• Directions for this task
Write out the full profile of watchmaker Derrick Holmes below, word for word and without changes.

• Text block
- - - - -
Derrick Holmes takes being a visionary to another level! The 54-year-old is a trailblazer and his undaunted spirit led him to become the only African-American watch and clock manufacturer in the world. Holmes is the founder and CEO of the Benjamin Banneker Watch and Clock Company that he began in 2003. Originally from Waterloo, Iowa, Holmes was inspired by the remarkable accomplishments of the Black historical mathematician/inventor, Benjamin Banneker, who in 1753, built the first clock that was made in America and created out of wood.
The huge growth and immense success of the Banneker brand is evidenced by the fact that not only celebrity watch lovers like Spike Lee, Denise Nicholas, Snoop Dogg, Brad Pitt and Tyler Perry can afford to sport the timelessly elegant watches on their wrists but ‘Mr. and Mrs. Everyday’ can, as well.
In this hustle and bustle digital world we live in, Holmes has inspired a kind of renewed reverence for craftsmanship with his beautiful creations. Each timepiece stirs a sense of responsibility, family obligation, dynasty, and heritage; they are masterpieces of horological art that can be passed down from generation to generation. A shiny wrist piece does say something about earning power but also taste.
Millennials can argue all day that watches have been replaced by time-keeping cell phones. Baby boomers, however, know and understand, nothing beats a beautiful ticking timepiece that serves as a wonderful example of intricate human engineering; just ask Holmes! The watch creator extraordinaire sat down with 50BOLD to discuss the philosophy/history of his company, as well as his vision for the future.
50BOLD: How did you decide to go into watchmaking?
- - - - -
• Stored data
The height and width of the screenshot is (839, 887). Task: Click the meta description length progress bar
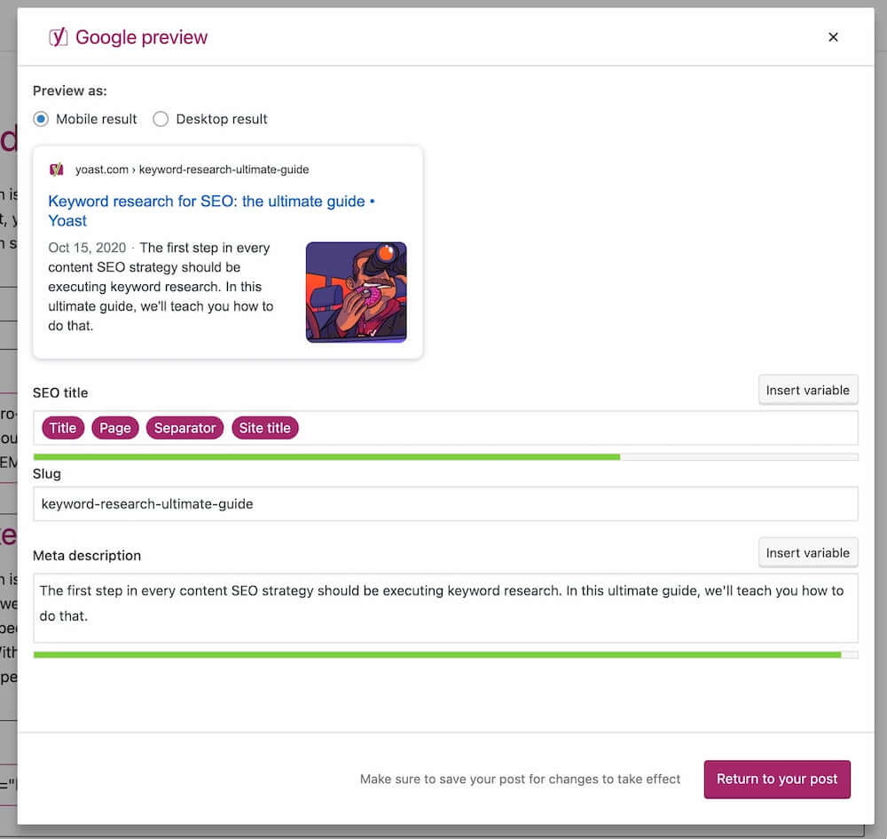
- - - - -
• Answer to the exercise
Derrick Holmes takes being a visionary to another level! The 54-year-old is a trailblazer and his undaunted spirit led him to become the only African-American watch and clock manufacturer in the world. Holmes is the founder and CEO of the Benjamin Banneker Watch and Clock Company that he began in 2003. Originally from Waterloo, Iowa, Holmes was inspired by the remarkable accomplishments of the Black historical mathematician/inventor, Benjamin Banneker, who in 1753, built the first clock that was made in America and created out of wood.
The huge growth and immense success of the Banneker brand is evidenced by the fact that not only celebrity watch lovers like Spike Lee, Denise Nicholas, Snoop Dogg, Brad Pitt and Tyler Perry can afford to sport the timelessly elegant watches on their wrists but ‘Mr. and Mrs. Everyday’ can, as well.
In this hustle and bustle digital world we live in, Holmes has inspired a kind of renewed reverence for craftsmanship with his beautiful creations. Each timepiece stirs a sense of responsibility, family obligation, dynasty, and heritage; they are masterpieces of horological art that can be passed down from generation to generation. A shiny wrist piece does say something about earning power but also taste.
Millennials can argue all day that watches have been replaced by time-keeping cell phones. Baby boomers, however, know and understand, nothing beats a beautiful ticking timepiece that serves as a wonderful example of intricate human engineering; just ask Holmes! The watch creator extraordinaire sat down with 50BOLD to discuss the philosophy/history of his company, as well as his vision for the future.
50BOLD: How did you decide to go into watchmaking?